Remarkably, the system, dubbed CodePhage, doesn’t require access to the source code of the applications whose functionality it’s borrowing. Instead, it analyzes the applications’ execution and characterizes the types of security checks they perform. As a consequence, it can import checks from applications written in programming languages other than the one in which the program it’s repairing was written.

Once it’s imported code into a vulnerable application, CodePhage can provide a further layer of analysis that guarantees that the bug has been repaired.

“We have tons of source code available in open-source repositories, millions of projects, and a lot of these projects implement similar specifications,” says Stelios Sidiroglou-Douskos, a research scientist at MIT’s Computer Science and Artificial Intelligence Laboratory (CSAIL) who led the development of CodePhage. “Even though that might not be the core functionality of the program, they frequently have subcomponents that share functionality across a large number of projects.”

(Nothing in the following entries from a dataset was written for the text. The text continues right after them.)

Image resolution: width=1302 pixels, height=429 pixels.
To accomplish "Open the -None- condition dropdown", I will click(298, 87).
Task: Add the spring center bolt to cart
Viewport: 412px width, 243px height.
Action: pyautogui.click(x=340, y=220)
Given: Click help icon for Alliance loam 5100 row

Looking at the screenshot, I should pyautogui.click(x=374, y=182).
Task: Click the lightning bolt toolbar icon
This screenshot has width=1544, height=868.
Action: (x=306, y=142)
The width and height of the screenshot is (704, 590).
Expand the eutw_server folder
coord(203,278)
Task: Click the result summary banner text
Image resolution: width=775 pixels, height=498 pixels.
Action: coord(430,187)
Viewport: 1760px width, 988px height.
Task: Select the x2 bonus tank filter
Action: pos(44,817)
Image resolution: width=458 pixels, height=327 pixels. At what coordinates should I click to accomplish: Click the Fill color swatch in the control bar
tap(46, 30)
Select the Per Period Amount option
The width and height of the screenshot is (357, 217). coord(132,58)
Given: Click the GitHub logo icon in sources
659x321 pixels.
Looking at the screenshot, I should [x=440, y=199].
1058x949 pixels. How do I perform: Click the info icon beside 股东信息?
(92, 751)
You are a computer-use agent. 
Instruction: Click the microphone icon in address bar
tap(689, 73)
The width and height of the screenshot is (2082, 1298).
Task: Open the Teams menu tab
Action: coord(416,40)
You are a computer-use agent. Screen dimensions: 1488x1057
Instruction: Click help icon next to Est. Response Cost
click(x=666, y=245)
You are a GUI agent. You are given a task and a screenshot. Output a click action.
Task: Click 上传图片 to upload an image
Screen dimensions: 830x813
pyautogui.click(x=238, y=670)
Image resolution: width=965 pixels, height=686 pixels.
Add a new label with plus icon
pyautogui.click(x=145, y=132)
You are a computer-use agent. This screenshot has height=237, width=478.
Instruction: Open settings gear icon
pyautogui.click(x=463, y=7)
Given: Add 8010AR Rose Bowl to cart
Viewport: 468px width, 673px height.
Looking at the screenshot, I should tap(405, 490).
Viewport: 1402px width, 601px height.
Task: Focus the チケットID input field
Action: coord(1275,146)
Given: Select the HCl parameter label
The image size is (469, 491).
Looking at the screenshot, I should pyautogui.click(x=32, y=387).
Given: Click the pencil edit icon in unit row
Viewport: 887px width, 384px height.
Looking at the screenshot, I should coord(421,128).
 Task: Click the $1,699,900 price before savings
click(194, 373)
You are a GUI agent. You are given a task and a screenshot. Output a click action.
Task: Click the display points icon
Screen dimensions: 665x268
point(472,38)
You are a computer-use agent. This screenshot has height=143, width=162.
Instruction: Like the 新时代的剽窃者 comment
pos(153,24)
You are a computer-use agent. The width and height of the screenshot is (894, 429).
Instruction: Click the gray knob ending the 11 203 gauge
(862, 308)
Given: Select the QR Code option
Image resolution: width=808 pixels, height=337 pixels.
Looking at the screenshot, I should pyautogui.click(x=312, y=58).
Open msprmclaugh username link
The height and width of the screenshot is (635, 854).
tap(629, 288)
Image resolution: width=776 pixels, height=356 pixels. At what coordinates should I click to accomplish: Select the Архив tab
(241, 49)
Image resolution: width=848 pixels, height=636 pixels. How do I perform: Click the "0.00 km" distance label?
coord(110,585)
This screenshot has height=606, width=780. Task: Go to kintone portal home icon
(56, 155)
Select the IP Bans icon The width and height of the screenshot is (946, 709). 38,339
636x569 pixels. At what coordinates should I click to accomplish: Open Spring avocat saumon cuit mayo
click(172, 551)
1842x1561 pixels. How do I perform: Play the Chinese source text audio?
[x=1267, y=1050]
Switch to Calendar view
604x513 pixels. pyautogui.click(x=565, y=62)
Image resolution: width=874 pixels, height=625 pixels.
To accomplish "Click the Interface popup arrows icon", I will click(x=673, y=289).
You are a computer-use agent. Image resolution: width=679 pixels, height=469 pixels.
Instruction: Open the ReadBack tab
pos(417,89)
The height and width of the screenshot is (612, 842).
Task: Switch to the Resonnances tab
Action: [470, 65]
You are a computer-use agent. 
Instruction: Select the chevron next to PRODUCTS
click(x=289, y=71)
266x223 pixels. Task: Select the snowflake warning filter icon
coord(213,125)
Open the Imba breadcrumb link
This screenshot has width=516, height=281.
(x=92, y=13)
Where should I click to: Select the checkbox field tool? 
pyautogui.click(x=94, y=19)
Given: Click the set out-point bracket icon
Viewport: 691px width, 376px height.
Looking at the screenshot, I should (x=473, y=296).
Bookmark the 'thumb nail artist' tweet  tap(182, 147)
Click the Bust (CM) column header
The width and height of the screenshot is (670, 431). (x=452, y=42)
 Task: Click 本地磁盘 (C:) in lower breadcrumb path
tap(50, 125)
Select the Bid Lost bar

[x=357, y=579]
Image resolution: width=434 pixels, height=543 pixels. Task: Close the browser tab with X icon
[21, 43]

With CodePhage, he says, “over time, what you’d be doing is building this hybrid system that takes the best components from all these implementations.”

Sidiroglou-Douskos and his coauthors — MIT professor of computer science and engineering Martin Rinard, graduate student Fan Long, and Eric Lahtinen, a researcher in Rinard’s group — refer to the program CodePhage is repairing as the “recipient” and the program whose functionality it’s borrowing as the “donor.” To begin its analysis, CodePhage requires two sample inputs: one that causes the recipient to crash and one that doesn’t. A bug-locating program that the same group reported in March, dubbed DIODE, generates crash-inducing inputs automatically. But a user may simply have found that trying to open a particular file caused a crash.

Carrying the past

First, CodePhage feeds the “safe” input — the one that doesn’t induce crashes — to the donor. It then tracks the sequence of operations the donor executes and records them using a symbolic expression, a string of symbols that describes the logical constraints the operations impose.

At some point, for instance, the donor may check to see whether the size of the input is below some threshold. If it is, CodePhage will add a term to its growing symbolic expression that represents the condition of being below that threshold. It doesn’t record the actual size of the file — just the constraint imposed by the check.

Next, CodePhage feeds the donor the crash-inducing input. Again, it builds up a symbolic expression that represents the operations the donor performs. When the new symbolic expression diverges from the old one, however, CodePhage interrupts the process. The divergence represents a constraint that the safe input met and the crash-inducing input does not. As such, it could be a security check missing from the recipient.

CodePhage then analyzes the recipient to find locations at which the input meets most, but not quite all, of the constraints described by the new symbolic expression. The recipient may perform different operations in a different order than the donor does, and it may store data in different forms. But the symbolic expression describes the state of the data after it’s been processed, not the processing itself.